WASHINGTON — President Joe Biden and his Presidential Competition Council presented ideas to increase economic competition and lower everyday costs for Americans at their Wednesday meeting, targeting a variety of “junk fees” in the travel and entertainment industries. 

Biden formed the council in July 2021 to “address overconcentration, monopolization, and unfair competition.” In his executive order, he attributed rising prices in health care and the telecommunications industry, among others, to weakening competition after years of consolidation.

The Junk Fee Protection Act would ban what Biden said were “four of the most frustrating charges Americans face.” These charges include the hidden resort fees that come after booking a hotel stay; service fees companies like Ticketmaster charge for concerts and sporting events; switching fees for internet, cable and cellular plans; and the hidden fees some airlines charge to select a seat. 
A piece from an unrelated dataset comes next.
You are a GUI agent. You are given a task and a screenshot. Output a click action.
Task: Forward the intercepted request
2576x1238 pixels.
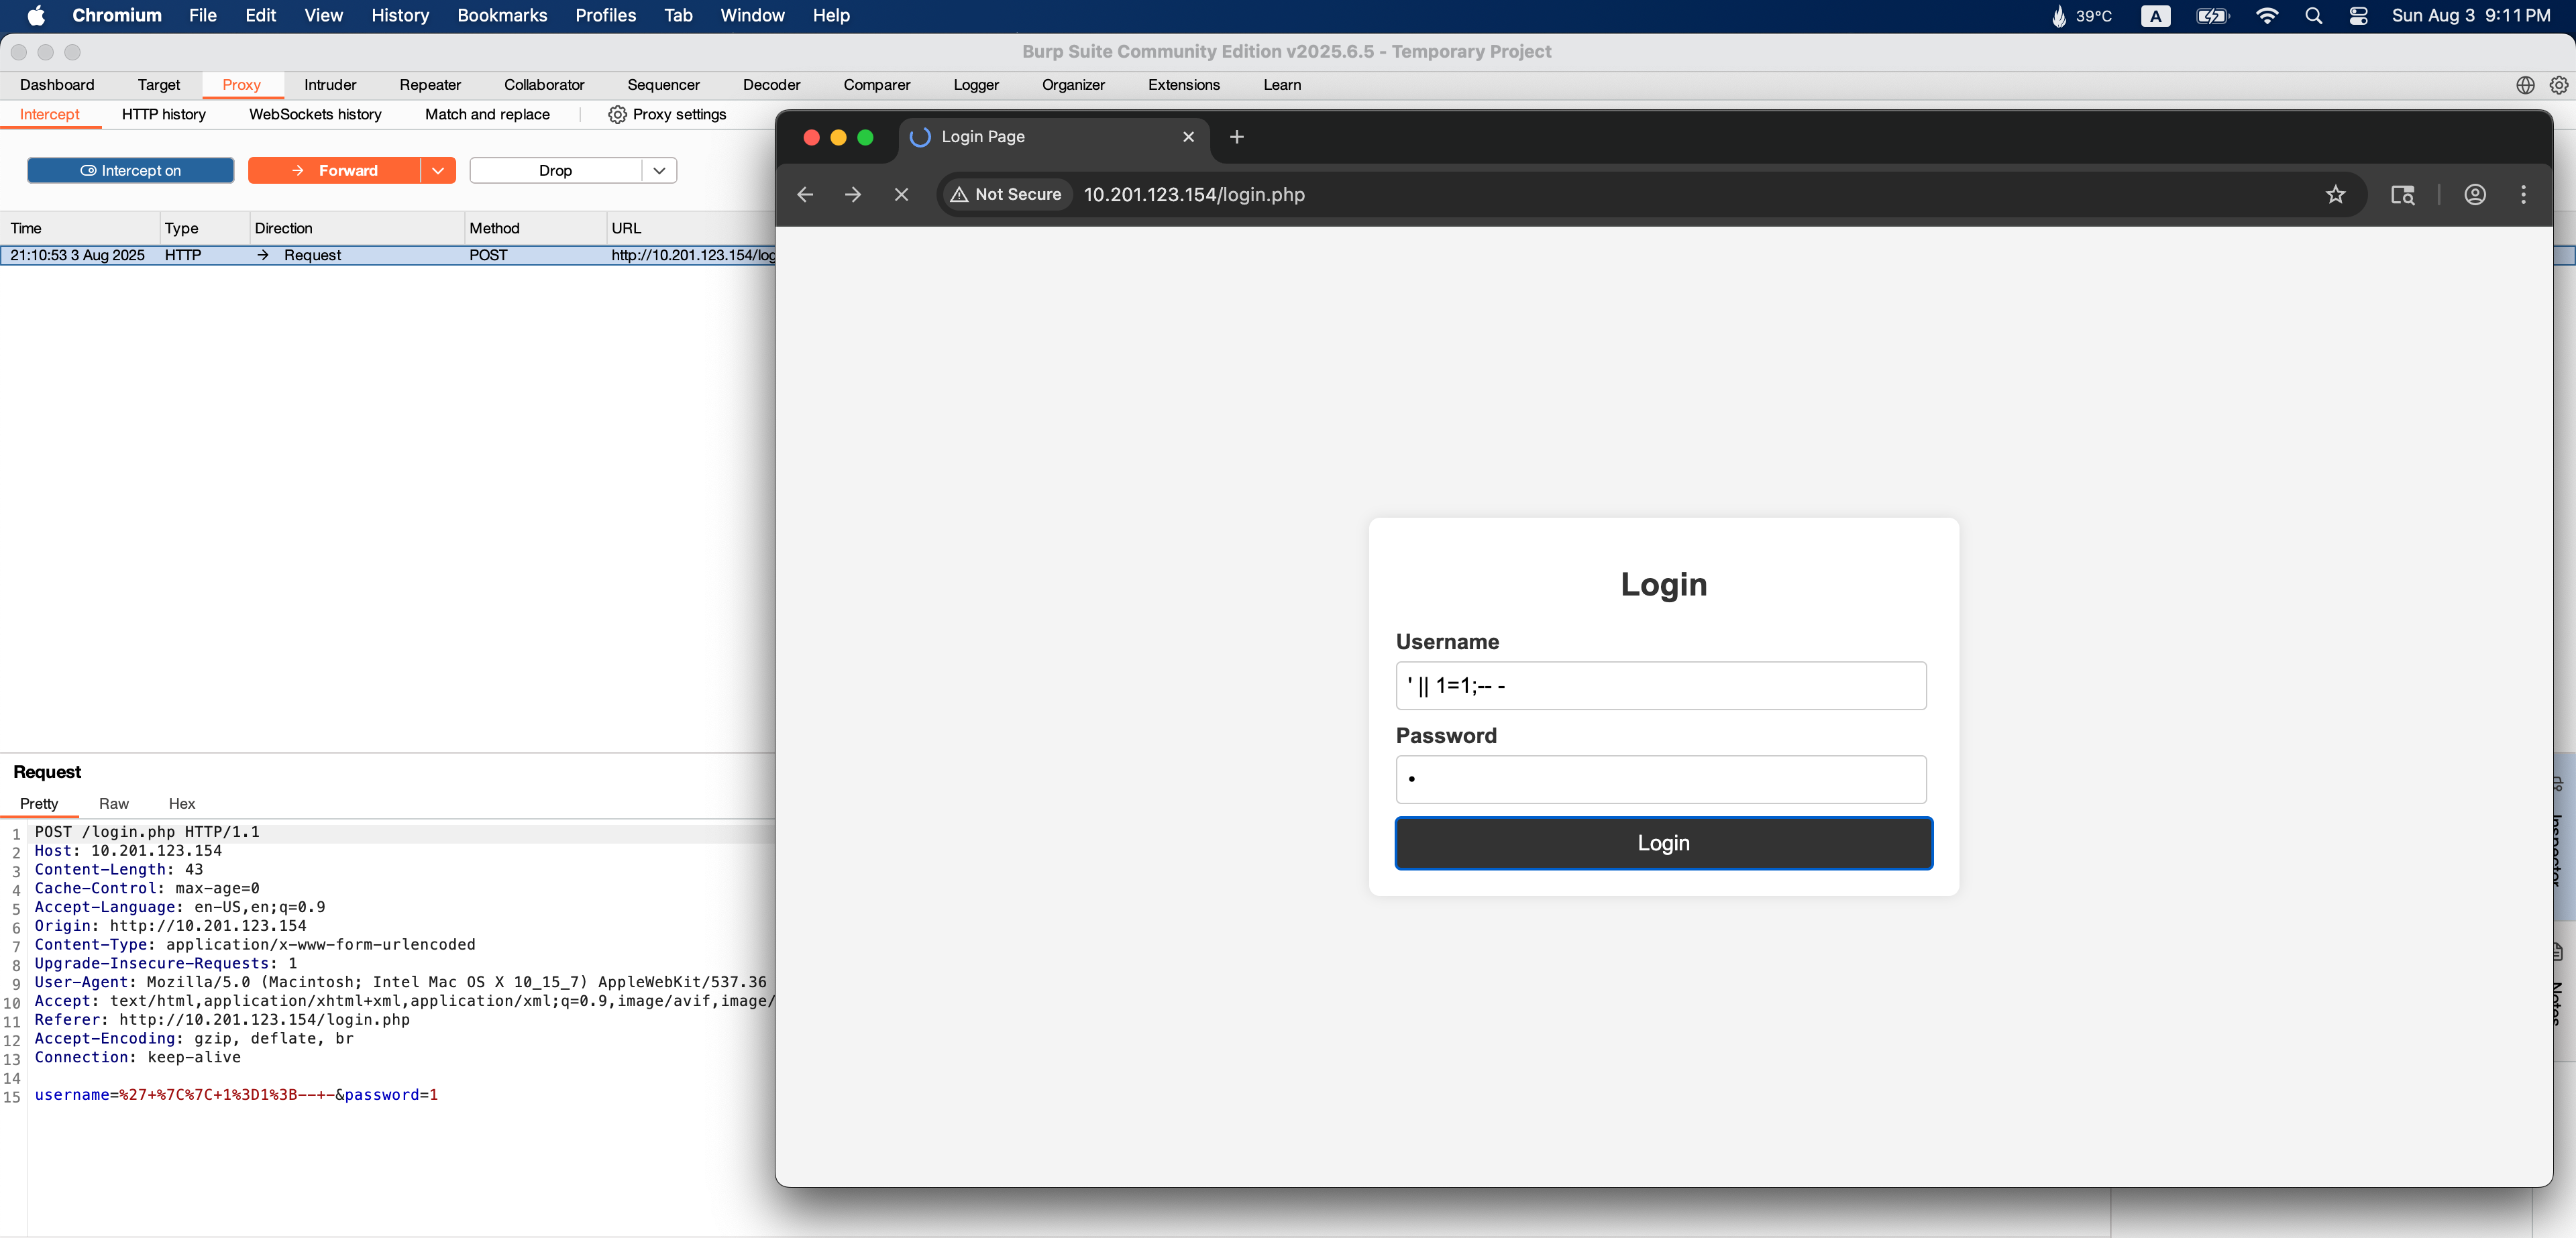(335, 171)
“The bottom line is this, these unfair fees add up,” Biden said. “It’s a basic question of fairness. With the help of the folks in this room, we’re going to keep building an economy that’s fair, an economy that’s competitive and an economy that works for everyone.” 

Rohit Chopra, the director of the Consumer Financial Protection Bureau, outlined another initiative to lower credit card late fees. He said late fees have gone from being insignificant to costing Americans about $12 billion each year. 

“We took a look at the law and the rules and we found a legal loophole that credit card companies have been exploiting to charge billions of extra dollars way beyond their costs and way unjustified to deter late payments,” Chopra said. “We have launched a process to cut those fees down from $12 billion and we project [this] will save people $9 billion a year.”

Biden said the council has also succeeded in requiring internet providers to list all fees upfront, convinced major airlines to provide free rebookings for cancellation flights and encouraged banks to eliminate surprise overdraft and bounced check fees in the last few months.